Comparison of EfficientDet and MRFPN on the MS COCO 2017 dataset. The symbol “*” indicates our re-implemented results
Comparison with state-of-the-art detectors on MS COCO 2017 dataset. The symbol “*” indicates our re-implemented results
The performance of MRFPN and other state-of-the-art detectors on the MS COCO dataset are shown in Table 7 in this paper. The detection accuracy of MRFPN is the highest and the number of parameters is much smaller than them. The generalization capacity of the MRFPN model is further proved in this experiment. MRFPN has made innovations in many aspects (in terms of node information transmission, feature follow-up processing, etc.) compared with EfficientDet-D1. MRFPN takes into account more factors, such as feature redundancy, parameters quantity, etc. MRFPN forms different feature fusion method and feature processing method from other detectors, and makes it have better detection performance.

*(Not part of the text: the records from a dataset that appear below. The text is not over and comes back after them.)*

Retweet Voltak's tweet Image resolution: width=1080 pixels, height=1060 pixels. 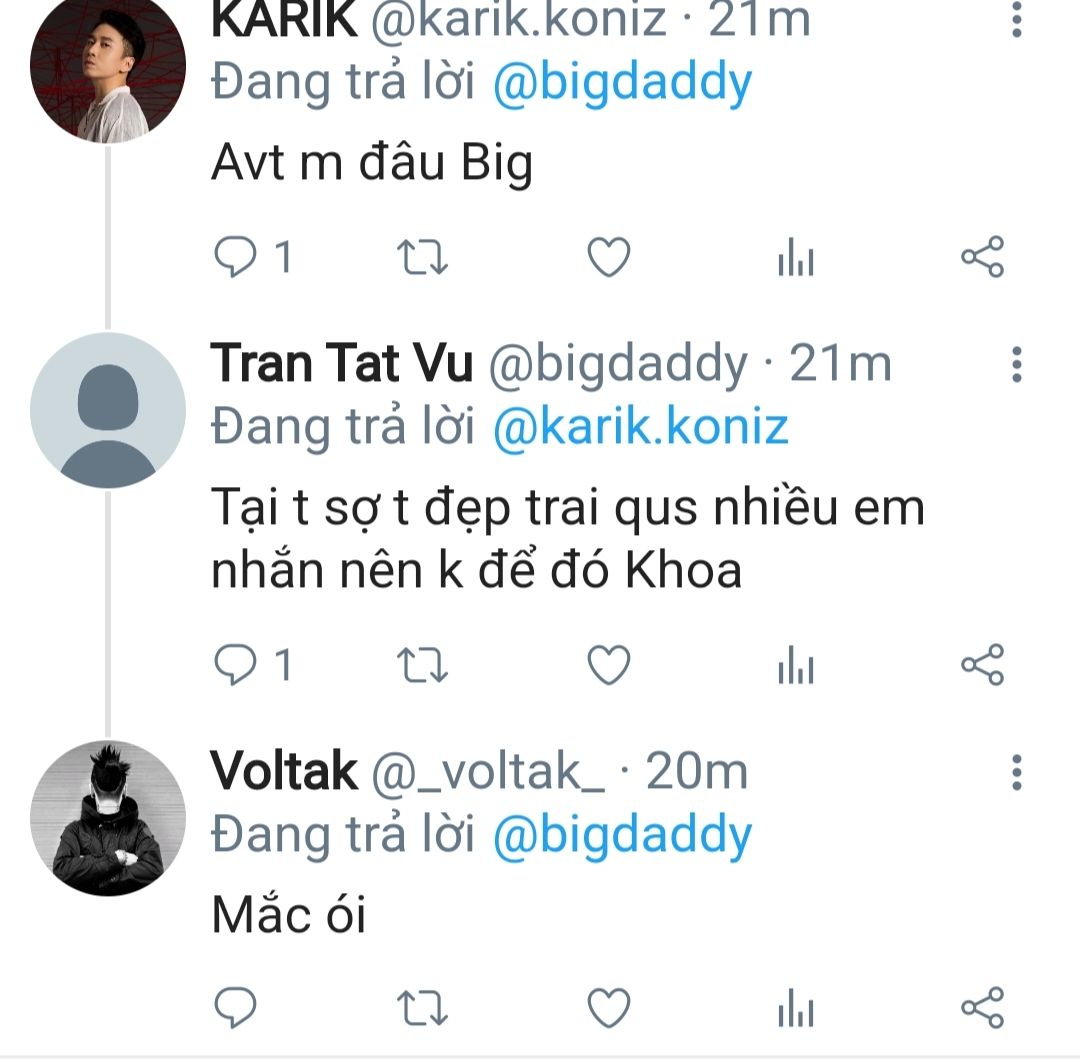[423, 1006]
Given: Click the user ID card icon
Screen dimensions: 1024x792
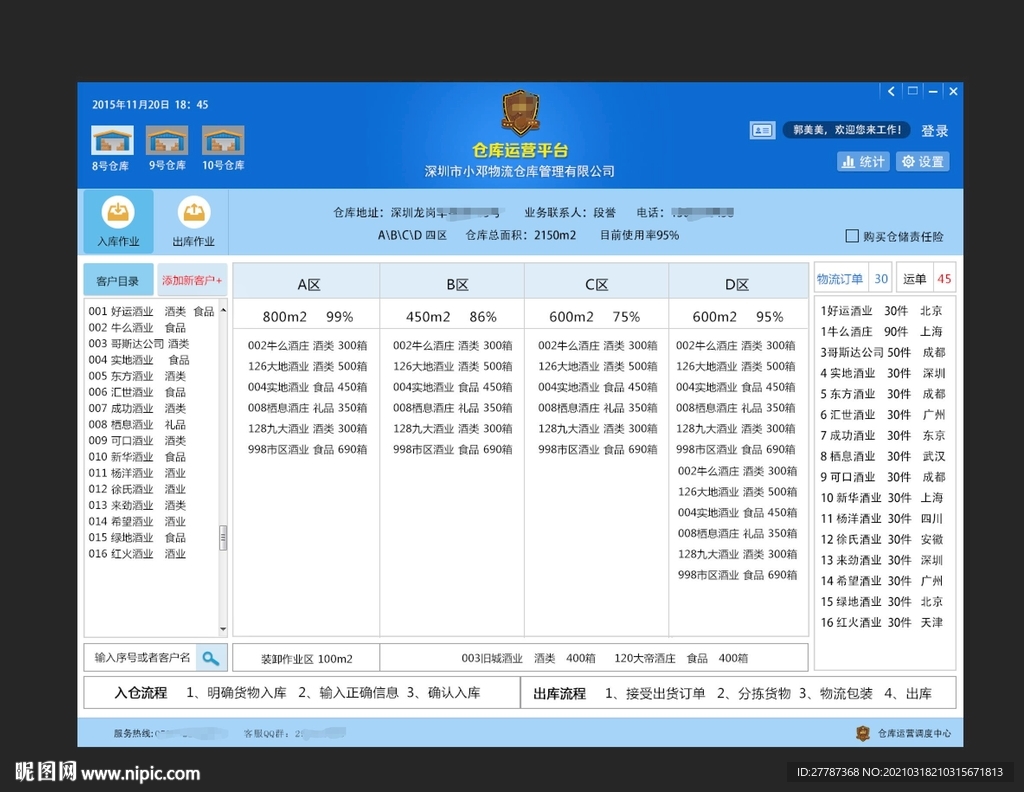Looking at the screenshot, I should coord(762,130).
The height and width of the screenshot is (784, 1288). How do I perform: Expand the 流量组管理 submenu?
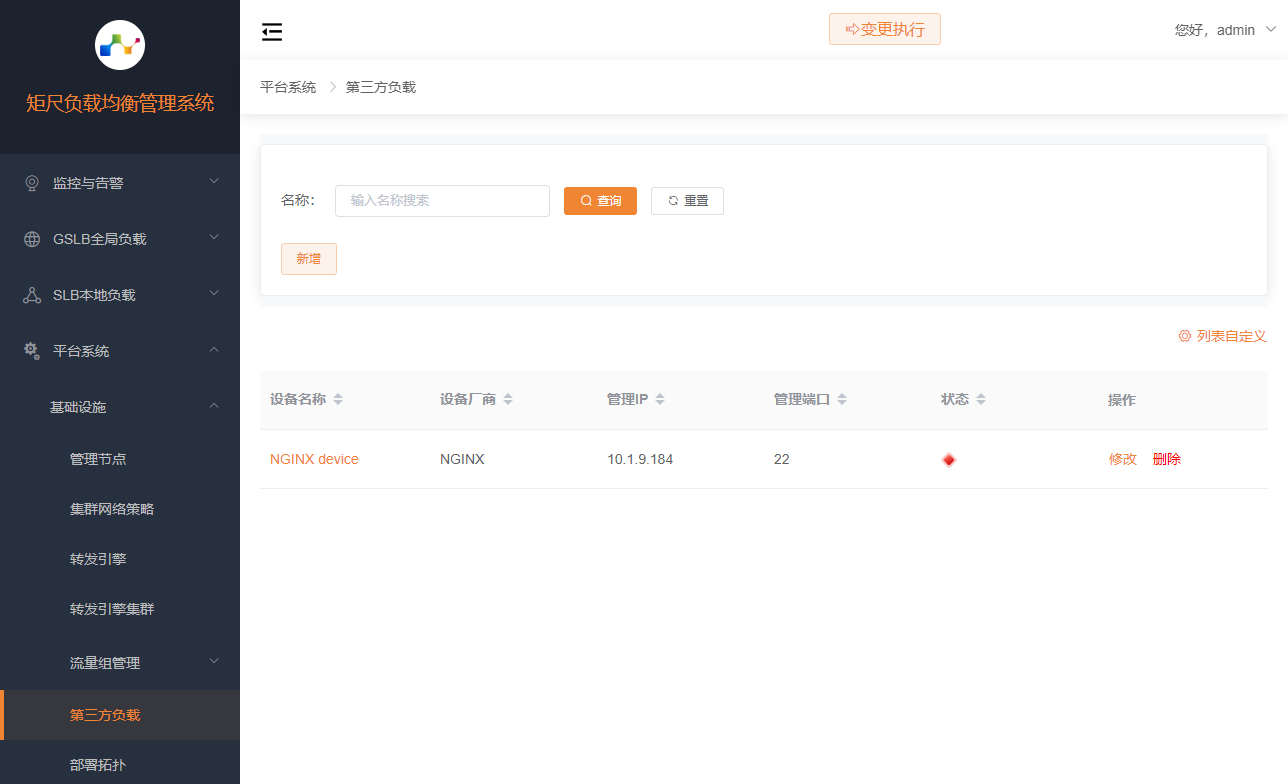(105, 662)
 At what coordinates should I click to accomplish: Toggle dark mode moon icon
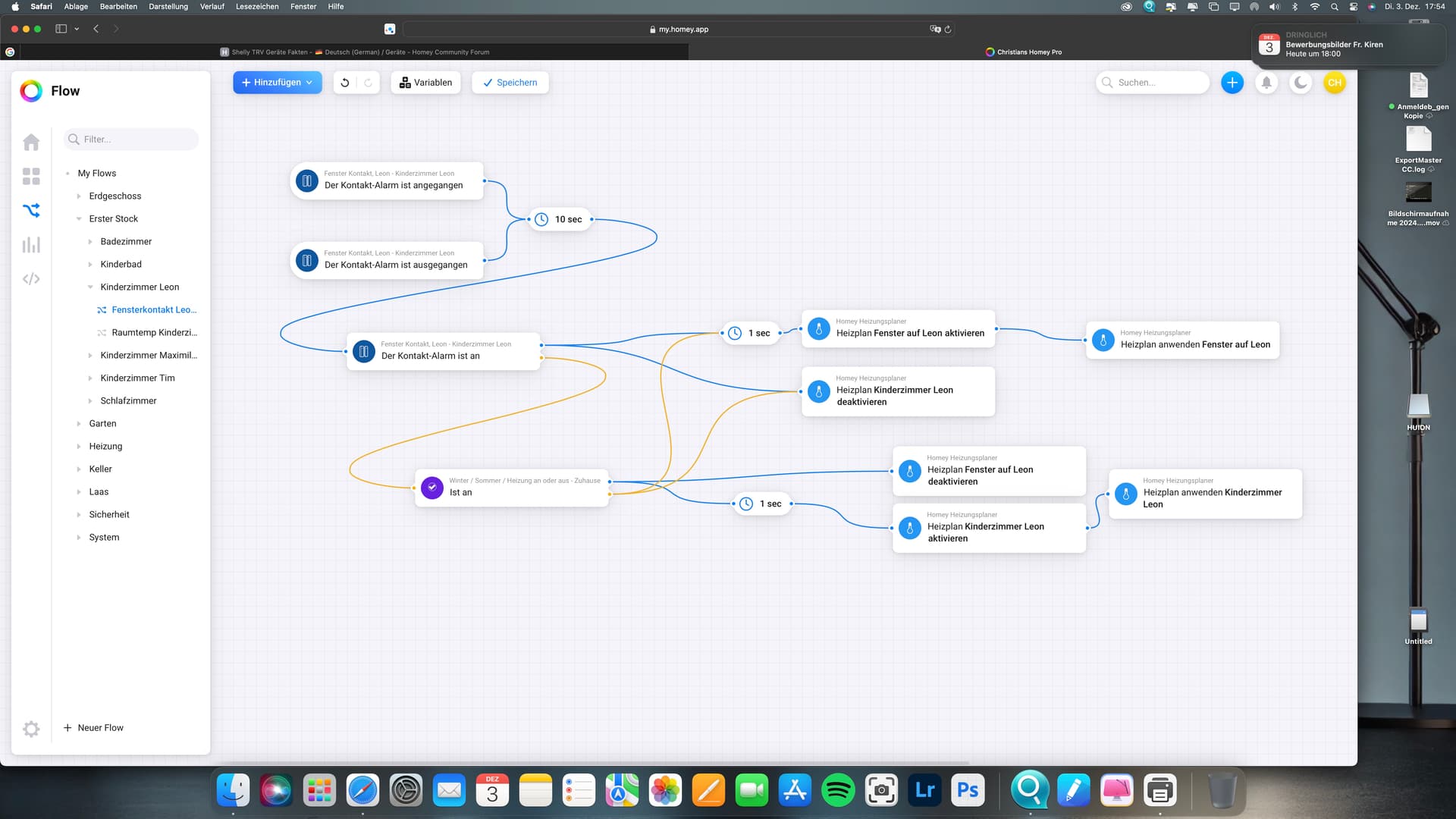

In this paper, a new method called Multi-scale Redistribution Feature Pyramid (MRFPN) is proposed to reconstruct new feature pyramid for detecting objects. MRFPN consists of several new modules. First, the extracted multi-scale features establish preliminary connection in modified-BiFPN. Second, the information of multi-scale features is aggregated together by balanced feature map. Then, CAA is used to distinguish the contribution of useful and useless information in the features. Finally, the information of features with different contributions is combined with the original feature pyramid by residual edges to reconstruct a new feature pyramid for prediction. In the experimental part, the ablation experiment of MRFPN self-module, the comparison experiment with EfficientDet-D1/D2 and the comparison experiment with other state-of-the-art object detectors are carried out on the PASCAL VOC dataset. MRFPN has a higher detection accuracy on the PASCAL VOC dataset and has better class detection accuracy than other detectors for some classes. The ablation experiment of modified-BiFPN and BiFPN, the comparison experiment with EffcientDet-D1/D2 and the comparison experiment with other state-of-the-art object detectors are carried out on the MS COCO dataset. The effectiveness of modified-BiFPN is verified by ablation experiments of modified-BiFPN and BiFPN. The lightweighting of MRFPN is verified by MRFPN parametric quantities. MRFPN also has high detection accuracy compared to other detectors on MS coco dataset. These two benchmark datasets verify that MRFPN has high validity and strong generalization ability.
Footnotes
Acknowledgements
This work was supported by planned project of Shaanxi Provincial Department of science and technology (2019GY-036).